Расстегнув ремешок часов, он вытянул блестящую полоску и положил обратно холодную, тяжёлую руку с синими взбухшими венами. «Это происходит не со мной, — опять подумал он. — А с кем-то другим».

— Вы меня ненавидите? — прошептал он.

Тишина. А потом:

— Ерун… как я… того, кто меня формиро…вал?

Кальт улыбнулся, с недоумением — и явным усилием.

— Устал, — сказал он вдруг, зевнув и смутившись — всё так же, не открывая глаз. — Простите меня, Эрвин… вы позволите? Я буквально пять минут…

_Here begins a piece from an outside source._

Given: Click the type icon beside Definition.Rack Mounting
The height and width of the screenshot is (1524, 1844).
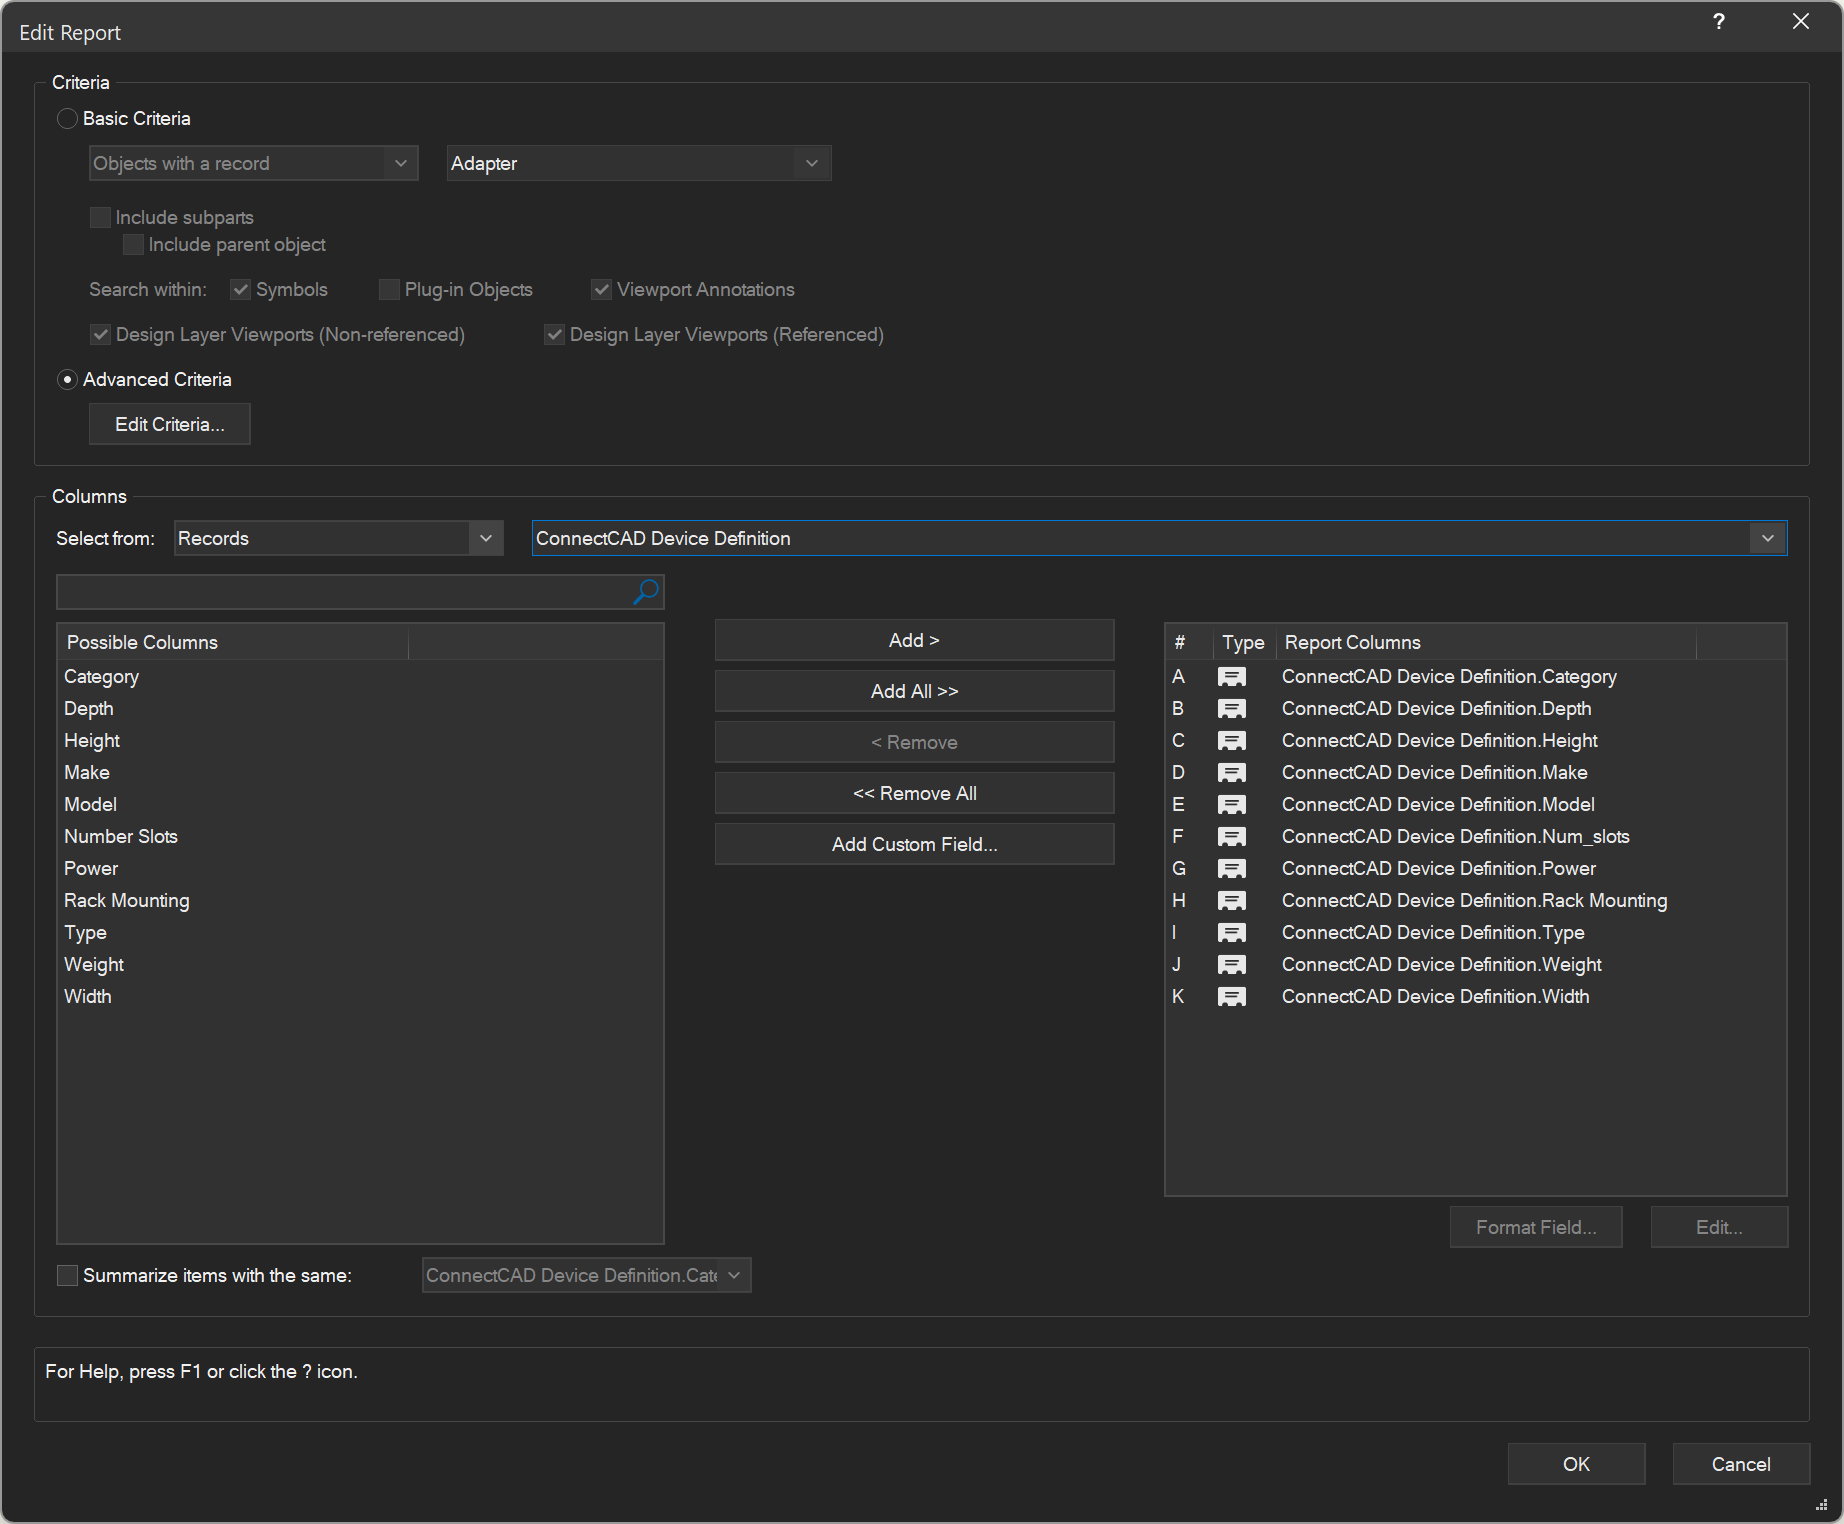Looking at the screenshot, I should [1231, 901].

— Спите, Айзек, — деревянными губами произнёс Хаген. — У вас каникулы.

Второй флакон был почти на исходе. Третий, прохладный конус, отсвечивал чернильным боком. Хаген проверил автоматическое переключение, снизив скорость на две единицы, добавив совместимые компоненты — релаксант и анальгетик. Час. Возможно, меньше.

Я должен ускориться!

Вспомнив предупреждение, он отыскал в шкафу защитный костюм — лупоглазый шлем, высокие перчатки. Посмотрел назад. Сгусток темноты в кресле-сугробе подмигнул мёртвым синим огоньком: тотен-братец охранял своё наследство. Хаген снял китель, свернул и осторожно положил на самый край и сам сполз туда же, оказавшись в опасной близости от скрюченной кисти, мерно сгибающей невидимый эспандер.

— Мне жаль, — сотрясаясь от подавляемых рыданий, шептал он снова и снова. — Мне жаль! Айзек, мне жаль, мне так жаль…

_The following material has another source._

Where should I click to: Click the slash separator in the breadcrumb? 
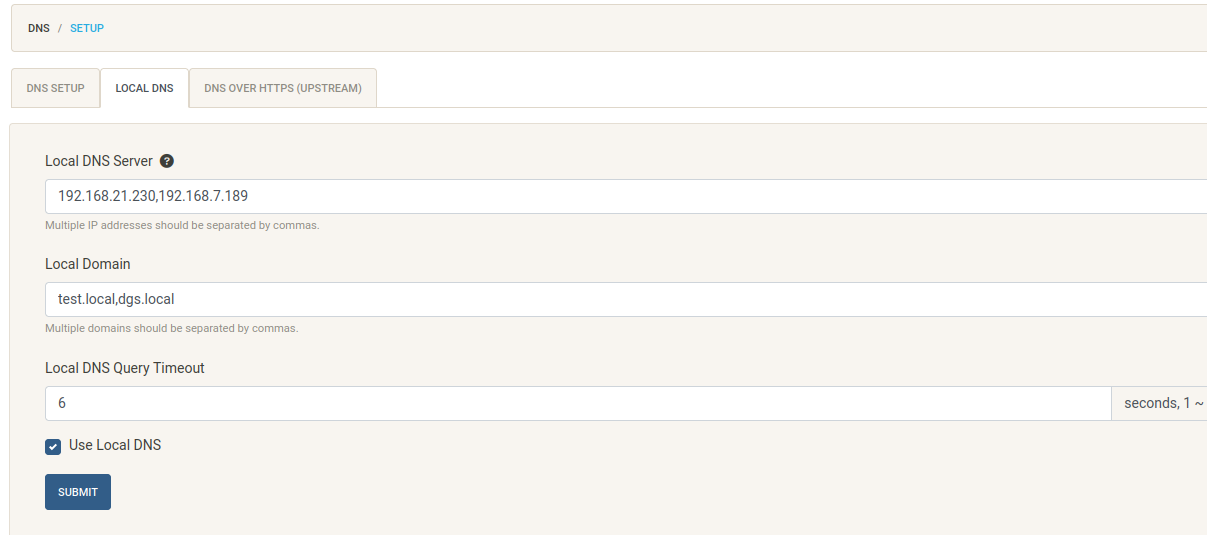[60, 28]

И, словно откликаясь на знакомые позывные, лежащий на диване человек повернул голову и шевельнул губами, заканчивая сухо и методично, как привык заканчивать всё на свете:

Жаль… Но ютиться в темноте угрюмой

Бесцветных норок нам еще придётся,

И дни придётся дергать, будто струны.

А время незаметно проберётся

В те комнаты, где печка треск разносит,

Где мы стоим у запотевших окон

И смотрим в пустоту дворов напротив.

Комментарий к Безумные цветные сны доктора Зимы

* по одной из легенд святой Николай подбросил в дом бедняков три золотых яблока через дымоход. Так и было положено начало традиции дарить детям подарки на Рождество.

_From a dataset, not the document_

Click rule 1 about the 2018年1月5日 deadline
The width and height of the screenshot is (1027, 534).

** Здесь и далее Кальт цитирует стихотворение Georg Heym “Der Winter” (в переводе Н.Кульчицкой)

Песня в честь Кальта - https://de.lyrsense.com/unheilig/herz_aus_eis (послушать можно прямо над переводом)

========== Вернер ==========

Когда он добрался до Куба, на часах было пять-сорок пять.

Стенная панель отошла, и он спрыгнул в развал пустоты, как будто ухнул в бездонную пропасть. Пропасть мягко спружинила. Качнувшись в ответ, Хаген переступил с ноги на ногу, затравленно оглянулся…

И вдруг обнаружил, что путь завершен.

Он стоял посреди огромного зала — ангар или эллинг — в окружении гибких, без устали перемещающихся квадратов дрожащего света. Откуда исходил этот свет? Стреловидный проём окна был полностью затянут слюдой, лишь наверху, в осколке чернеющей стали подмаргивала яркая точка.

Неужели это звезда?

Он тихо шагнул ещё, понимая, что вот-вот упадёт. А может, взлетит, как только усталость достигнет критической массы.